A Starling Insights Deeper Dive Report

Supervisors on Supervision

— Chapter Two Preamble —

by Sir Paul Tucker

Research Fellow at Harvard Kennedy School’s Mossavar-Rahmani Center for Business and Government.

Dec 15, 2025

Deeper Dive

The public image of finance and financiers, on both sides of the Atlantic, is poor. Perceived as cynical about customers and the rules of the game, they parade as Homo economicus in a world of caveat emptor, buyer beware. But bailed out by taxpayers in 2008, again in 2023, and countless times in the past, this supposed embodiment of the free-market spirit turns out to be semi-socialised when things go wrong. No wonder people are fed up.

Who wouldn’t like to keep the upside while laying off the downside? Only the few get so lucky, however. Worse, they can effectively self-select by taking systemic risks.

Legislators and regulators are supposed to do something about all this but find an accommodating climate only when memories of a crash are both fresh and publicly salient — conditions met after 2008 but, sadly, not after the 2023 debacles. Otherwise, they have a tendency to bend to cries that crimping finance would hurt economic growth and efficiency, in which there are degrees of truth.

════════════════════

Set exercise:
Summarize the preamble in two sentences. Rely on the preamble alone for anything it says.

════════════════════

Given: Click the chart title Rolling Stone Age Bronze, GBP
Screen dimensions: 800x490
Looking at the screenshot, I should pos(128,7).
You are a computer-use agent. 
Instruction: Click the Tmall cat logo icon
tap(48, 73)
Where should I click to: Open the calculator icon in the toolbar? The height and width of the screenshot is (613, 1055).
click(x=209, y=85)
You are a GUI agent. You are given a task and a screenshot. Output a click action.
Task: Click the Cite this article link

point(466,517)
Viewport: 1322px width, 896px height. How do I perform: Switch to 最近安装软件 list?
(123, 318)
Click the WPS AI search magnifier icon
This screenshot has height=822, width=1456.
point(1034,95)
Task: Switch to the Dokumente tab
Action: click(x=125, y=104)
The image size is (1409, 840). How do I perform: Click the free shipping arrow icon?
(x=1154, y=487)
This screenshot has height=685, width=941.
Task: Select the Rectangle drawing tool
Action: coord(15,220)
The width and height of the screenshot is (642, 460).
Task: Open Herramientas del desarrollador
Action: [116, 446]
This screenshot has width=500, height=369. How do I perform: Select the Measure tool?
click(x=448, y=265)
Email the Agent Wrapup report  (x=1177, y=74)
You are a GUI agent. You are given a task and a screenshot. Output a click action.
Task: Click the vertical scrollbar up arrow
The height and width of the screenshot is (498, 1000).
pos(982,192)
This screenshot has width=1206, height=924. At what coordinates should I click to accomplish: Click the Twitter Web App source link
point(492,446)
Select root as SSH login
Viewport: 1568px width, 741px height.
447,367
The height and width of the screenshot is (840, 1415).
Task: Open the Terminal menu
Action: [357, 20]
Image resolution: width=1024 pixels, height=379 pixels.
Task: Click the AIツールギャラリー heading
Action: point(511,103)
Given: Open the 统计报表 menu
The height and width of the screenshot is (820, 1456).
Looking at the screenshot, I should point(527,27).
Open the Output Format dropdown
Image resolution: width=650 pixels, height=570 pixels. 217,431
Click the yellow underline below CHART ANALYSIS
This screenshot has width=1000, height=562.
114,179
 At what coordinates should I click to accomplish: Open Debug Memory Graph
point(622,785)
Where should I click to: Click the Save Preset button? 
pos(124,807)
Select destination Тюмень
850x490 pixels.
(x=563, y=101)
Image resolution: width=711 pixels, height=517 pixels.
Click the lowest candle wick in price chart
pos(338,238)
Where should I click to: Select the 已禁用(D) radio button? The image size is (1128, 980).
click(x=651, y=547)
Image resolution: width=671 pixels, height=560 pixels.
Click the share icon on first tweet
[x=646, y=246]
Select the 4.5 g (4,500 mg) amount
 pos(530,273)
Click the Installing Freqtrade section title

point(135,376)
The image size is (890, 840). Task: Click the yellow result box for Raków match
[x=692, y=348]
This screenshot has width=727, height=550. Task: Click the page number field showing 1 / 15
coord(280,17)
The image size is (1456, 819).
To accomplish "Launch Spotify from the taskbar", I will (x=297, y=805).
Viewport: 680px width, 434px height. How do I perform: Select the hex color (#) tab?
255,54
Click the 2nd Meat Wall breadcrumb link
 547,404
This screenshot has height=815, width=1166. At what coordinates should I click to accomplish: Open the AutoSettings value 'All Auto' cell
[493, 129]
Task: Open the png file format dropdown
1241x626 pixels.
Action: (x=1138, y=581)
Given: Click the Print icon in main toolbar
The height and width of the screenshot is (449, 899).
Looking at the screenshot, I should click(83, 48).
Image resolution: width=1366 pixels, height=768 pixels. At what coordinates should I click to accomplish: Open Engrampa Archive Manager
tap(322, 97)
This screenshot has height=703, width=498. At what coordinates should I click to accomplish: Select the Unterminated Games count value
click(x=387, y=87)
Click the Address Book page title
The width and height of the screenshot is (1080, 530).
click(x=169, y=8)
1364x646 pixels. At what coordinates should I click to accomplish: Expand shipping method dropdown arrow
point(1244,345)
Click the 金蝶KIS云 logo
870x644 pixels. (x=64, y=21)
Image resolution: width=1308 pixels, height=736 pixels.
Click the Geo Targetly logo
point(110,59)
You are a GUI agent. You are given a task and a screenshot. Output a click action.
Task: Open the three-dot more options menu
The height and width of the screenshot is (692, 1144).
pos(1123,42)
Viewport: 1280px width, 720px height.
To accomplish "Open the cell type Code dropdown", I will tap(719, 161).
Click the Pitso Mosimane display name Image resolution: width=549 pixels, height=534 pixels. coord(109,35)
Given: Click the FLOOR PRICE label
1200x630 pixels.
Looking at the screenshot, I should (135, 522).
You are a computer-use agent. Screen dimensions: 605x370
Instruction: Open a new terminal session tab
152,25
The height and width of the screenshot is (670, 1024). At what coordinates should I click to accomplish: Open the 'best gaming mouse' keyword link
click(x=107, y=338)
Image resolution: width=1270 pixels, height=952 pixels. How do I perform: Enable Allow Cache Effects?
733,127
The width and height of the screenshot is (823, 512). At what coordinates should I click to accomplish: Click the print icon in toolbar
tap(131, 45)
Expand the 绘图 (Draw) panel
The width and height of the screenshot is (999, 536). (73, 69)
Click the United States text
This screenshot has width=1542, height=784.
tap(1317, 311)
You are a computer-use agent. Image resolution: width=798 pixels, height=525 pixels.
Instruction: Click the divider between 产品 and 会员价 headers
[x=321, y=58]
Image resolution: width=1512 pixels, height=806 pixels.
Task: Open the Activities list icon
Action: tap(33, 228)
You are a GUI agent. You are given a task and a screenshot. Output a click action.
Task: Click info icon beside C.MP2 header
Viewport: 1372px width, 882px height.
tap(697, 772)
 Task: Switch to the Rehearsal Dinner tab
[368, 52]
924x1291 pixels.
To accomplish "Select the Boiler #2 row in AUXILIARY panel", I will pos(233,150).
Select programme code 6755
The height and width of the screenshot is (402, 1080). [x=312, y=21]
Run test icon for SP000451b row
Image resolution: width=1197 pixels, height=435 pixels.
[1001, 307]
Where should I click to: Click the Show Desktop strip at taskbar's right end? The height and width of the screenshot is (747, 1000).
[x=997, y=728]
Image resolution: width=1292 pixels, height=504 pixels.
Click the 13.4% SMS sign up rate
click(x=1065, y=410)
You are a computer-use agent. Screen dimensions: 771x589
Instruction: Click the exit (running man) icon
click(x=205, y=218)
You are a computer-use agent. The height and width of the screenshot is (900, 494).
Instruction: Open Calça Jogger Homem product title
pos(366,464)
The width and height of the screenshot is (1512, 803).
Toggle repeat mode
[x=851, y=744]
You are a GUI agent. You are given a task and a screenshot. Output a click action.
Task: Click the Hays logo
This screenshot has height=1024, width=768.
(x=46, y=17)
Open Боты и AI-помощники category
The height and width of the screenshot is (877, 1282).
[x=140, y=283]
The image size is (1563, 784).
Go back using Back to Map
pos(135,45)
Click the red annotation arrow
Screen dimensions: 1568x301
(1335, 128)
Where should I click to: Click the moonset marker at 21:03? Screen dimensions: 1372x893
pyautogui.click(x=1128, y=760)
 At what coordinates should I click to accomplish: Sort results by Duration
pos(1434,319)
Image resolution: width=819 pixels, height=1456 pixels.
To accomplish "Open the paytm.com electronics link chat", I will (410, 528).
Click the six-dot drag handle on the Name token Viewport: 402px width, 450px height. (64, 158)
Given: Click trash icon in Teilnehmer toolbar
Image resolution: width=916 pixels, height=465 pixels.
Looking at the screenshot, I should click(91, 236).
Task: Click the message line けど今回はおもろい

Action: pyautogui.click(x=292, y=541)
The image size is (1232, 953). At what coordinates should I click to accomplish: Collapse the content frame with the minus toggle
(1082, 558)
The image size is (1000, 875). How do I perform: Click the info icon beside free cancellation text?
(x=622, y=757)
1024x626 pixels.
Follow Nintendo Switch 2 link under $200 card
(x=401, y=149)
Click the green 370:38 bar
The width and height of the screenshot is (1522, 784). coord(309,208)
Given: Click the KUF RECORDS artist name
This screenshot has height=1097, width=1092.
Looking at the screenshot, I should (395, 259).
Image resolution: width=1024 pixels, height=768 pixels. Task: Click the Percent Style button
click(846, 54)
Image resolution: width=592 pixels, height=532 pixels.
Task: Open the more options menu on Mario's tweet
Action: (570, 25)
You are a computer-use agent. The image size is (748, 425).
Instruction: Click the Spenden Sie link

════════════════════

Response to this task:
Finance and financiers have a poor public image on both sides of the Atlantic: they are seen as cynical free-market players, yet taxpayers bailed them out in 2008, in 2023 and many times before. Legislators and regulators are supposed to act but find a favorable climate only when memories of a crash are fresh and publicly salient, as after 2008 but not after 2023, and otherwise tend to bend to claims that restraining finance would hurt economic growth and efficiency.